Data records
#####
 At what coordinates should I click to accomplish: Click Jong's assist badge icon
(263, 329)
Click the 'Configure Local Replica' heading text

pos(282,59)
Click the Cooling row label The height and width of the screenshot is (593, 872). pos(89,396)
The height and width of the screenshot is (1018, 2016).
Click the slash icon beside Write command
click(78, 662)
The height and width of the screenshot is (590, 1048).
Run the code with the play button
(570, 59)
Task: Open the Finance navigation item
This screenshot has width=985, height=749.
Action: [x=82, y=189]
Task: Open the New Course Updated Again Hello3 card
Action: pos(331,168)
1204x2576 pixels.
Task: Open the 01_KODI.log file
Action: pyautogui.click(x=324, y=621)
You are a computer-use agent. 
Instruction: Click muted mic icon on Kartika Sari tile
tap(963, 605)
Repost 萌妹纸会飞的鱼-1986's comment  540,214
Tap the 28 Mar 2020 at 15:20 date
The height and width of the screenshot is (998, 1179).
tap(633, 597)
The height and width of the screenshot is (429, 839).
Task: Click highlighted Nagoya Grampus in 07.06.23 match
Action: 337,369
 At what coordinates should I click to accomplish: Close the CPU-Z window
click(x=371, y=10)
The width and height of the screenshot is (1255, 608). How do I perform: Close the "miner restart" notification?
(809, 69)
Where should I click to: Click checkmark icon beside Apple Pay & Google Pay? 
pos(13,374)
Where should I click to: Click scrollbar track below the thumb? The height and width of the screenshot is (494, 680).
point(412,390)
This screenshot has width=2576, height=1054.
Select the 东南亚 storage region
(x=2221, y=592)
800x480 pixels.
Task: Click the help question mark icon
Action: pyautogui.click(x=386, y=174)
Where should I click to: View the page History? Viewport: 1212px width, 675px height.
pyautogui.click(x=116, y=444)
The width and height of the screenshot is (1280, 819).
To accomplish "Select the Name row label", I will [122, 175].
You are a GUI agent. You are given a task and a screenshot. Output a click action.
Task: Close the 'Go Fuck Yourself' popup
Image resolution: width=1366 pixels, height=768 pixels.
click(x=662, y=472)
#####
**What is expected**.
Look above for the line that contains "Click the Cooling". Starting there, transcribe every line exactly until you have copied the line that contains "Tap the 28 Mar 2020 at 15:20 date".

**Task answer**.
Click the Cooling row label The height and width of the screenshot is (593, 872). pos(89,396)
The height and width of the screenshot is (1018, 2016).
Click the slash icon beside Write command
click(78, 662)
The height and width of the screenshot is (590, 1048).
Run the code with the play button
(570, 59)
Task: Open the Finance navigation item
This screenshot has width=985, height=749.
Action: [x=82, y=189]
Task: Open the New Course Updated Again Hello3 card
Action: pos(331,168)
1204x2576 pixels.
Task: Open the 01_KODI.log file
Action: pyautogui.click(x=324, y=621)
You are a computer-use agent. 
Instruction: Click muted mic icon on Kartika Sari tile
tap(963, 605)
Repost 萌妹纸会飞的鱼-1986's comment  540,214
Tap the 28 Mar 2020 at 15:20 date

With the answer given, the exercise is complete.